— start Listing —

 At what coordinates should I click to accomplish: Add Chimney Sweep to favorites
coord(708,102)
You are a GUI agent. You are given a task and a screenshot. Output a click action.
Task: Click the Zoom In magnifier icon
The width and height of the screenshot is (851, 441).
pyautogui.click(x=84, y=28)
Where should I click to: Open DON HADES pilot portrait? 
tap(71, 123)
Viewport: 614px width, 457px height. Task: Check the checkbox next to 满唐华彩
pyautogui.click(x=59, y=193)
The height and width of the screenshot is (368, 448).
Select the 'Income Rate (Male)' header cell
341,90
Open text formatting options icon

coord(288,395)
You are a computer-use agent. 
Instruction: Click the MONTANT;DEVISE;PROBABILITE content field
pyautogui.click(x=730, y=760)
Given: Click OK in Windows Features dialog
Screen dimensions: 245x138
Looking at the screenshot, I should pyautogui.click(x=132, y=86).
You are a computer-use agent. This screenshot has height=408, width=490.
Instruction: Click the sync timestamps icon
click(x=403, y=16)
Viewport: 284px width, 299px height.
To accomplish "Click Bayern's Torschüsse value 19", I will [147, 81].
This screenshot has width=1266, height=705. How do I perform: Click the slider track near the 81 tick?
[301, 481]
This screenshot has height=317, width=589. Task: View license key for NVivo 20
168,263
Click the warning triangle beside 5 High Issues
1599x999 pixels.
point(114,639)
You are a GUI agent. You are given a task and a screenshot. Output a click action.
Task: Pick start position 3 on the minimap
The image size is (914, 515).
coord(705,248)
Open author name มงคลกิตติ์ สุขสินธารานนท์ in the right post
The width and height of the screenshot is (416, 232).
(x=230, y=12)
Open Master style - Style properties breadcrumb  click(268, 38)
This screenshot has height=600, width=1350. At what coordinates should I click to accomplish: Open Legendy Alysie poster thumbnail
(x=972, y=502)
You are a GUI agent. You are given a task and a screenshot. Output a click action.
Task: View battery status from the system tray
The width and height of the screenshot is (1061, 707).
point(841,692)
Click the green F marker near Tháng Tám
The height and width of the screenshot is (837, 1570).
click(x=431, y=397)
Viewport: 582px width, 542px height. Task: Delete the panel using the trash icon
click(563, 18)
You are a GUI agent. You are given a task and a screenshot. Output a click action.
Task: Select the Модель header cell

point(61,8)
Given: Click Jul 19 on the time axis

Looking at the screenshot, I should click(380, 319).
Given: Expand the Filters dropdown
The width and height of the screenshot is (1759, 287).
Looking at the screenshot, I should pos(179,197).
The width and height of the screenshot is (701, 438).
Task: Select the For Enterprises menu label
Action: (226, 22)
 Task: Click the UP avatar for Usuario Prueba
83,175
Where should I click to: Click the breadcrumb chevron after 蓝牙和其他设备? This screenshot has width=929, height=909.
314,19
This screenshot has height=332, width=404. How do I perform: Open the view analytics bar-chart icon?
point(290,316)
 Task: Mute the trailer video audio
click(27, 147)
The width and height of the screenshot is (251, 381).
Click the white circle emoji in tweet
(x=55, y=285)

— end Listing —

## What to work on
Give all of the items above again, swapping every "header cell" for "column header" and leaving everything else unchanged.

## Reply
 At what coordinates should I click to accomplish: Add Chimney Sweep to favorites
coord(708,102)
You are a GUI agent. You are given a task and a screenshot. Output a click action.
Task: Click the Zoom In magnifier icon
The width and height of the screenshot is (851, 441).
pyautogui.click(x=84, y=28)
Where should I click to: Open DON HADES pilot portrait? 
tap(71, 123)
Viewport: 614px width, 457px height. Task: Check the checkbox next to 满唐华彩
pyautogui.click(x=59, y=193)
The height and width of the screenshot is (368, 448).
Select the 'Income Rate (Male)' column header
341,90
Open text formatting options icon

coord(288,395)
You are a computer-use agent. 
Instruction: Click the MONTANT;DEVISE;PROBABILITE content field
pyautogui.click(x=730, y=760)
Given: Click OK in Windows Features dialog
Screen dimensions: 245x138
Looking at the screenshot, I should pyautogui.click(x=132, y=86).
You are a computer-use agent. This screenshot has height=408, width=490.
Instruction: Click the sync timestamps icon
click(x=403, y=16)
Viewport: 284px width, 299px height.
To accomplish "Click Bayern's Torschüsse value 19", I will [147, 81].
This screenshot has width=1266, height=705. How do I perform: Click the slider track near the 81 tick?
[301, 481]
This screenshot has height=317, width=589. Task: View license key for NVivo 20
168,263
Click the warning triangle beside 5 High Issues
1599x999 pixels.
point(114,639)
You are a GUI agent. You are given a task and a screenshot. Output a click action.
Task: Pick start position 3 on the minimap
The image size is (914, 515).
coord(705,248)
Open author name มงคลกิตติ์ สุขสินธารานนท์ in the right post
The width and height of the screenshot is (416, 232).
(x=230, y=12)
Open Master style - Style properties breadcrumb  click(268, 38)
This screenshot has height=600, width=1350. At what coordinates should I click to accomplish: Open Legendy Alysie poster thumbnail
(x=972, y=502)
You are a GUI agent. You are given a task and a screenshot. Output a click action.
Task: View battery status from the system tray
The width and height of the screenshot is (1061, 707).
point(841,692)
Click the green F marker near Tháng Tám
The height and width of the screenshot is (837, 1570).
click(x=431, y=397)
Viewport: 582px width, 542px height. Task: Delete the panel using the trash icon
click(563, 18)
You are a GUI agent. You are given a task and a screenshot. Output a click action.
Task: Select the Модель column header

point(61,8)
Given: Click Jul 19 on the time axis

Looking at the screenshot, I should click(380, 319).
Given: Expand the Filters dropdown
The width and height of the screenshot is (1759, 287).
Looking at the screenshot, I should pos(179,197).
The width and height of the screenshot is (701, 438).
Task: Select the For Enterprises menu label
Action: (226, 22)
 Task: Click the UP avatar for Usuario Prueba
83,175
Where should I click to: Click the breadcrumb chevron after 蓝牙和其他设备? This screenshot has width=929, height=909.
314,19
This screenshot has height=332, width=404. How do I perform: Open the view analytics bar-chart icon?
point(290,316)
 Task: Mute the trailer video audio
click(27, 147)
The width and height of the screenshot is (251, 381).
Click the white circle emoji in tweet
(x=55, y=285)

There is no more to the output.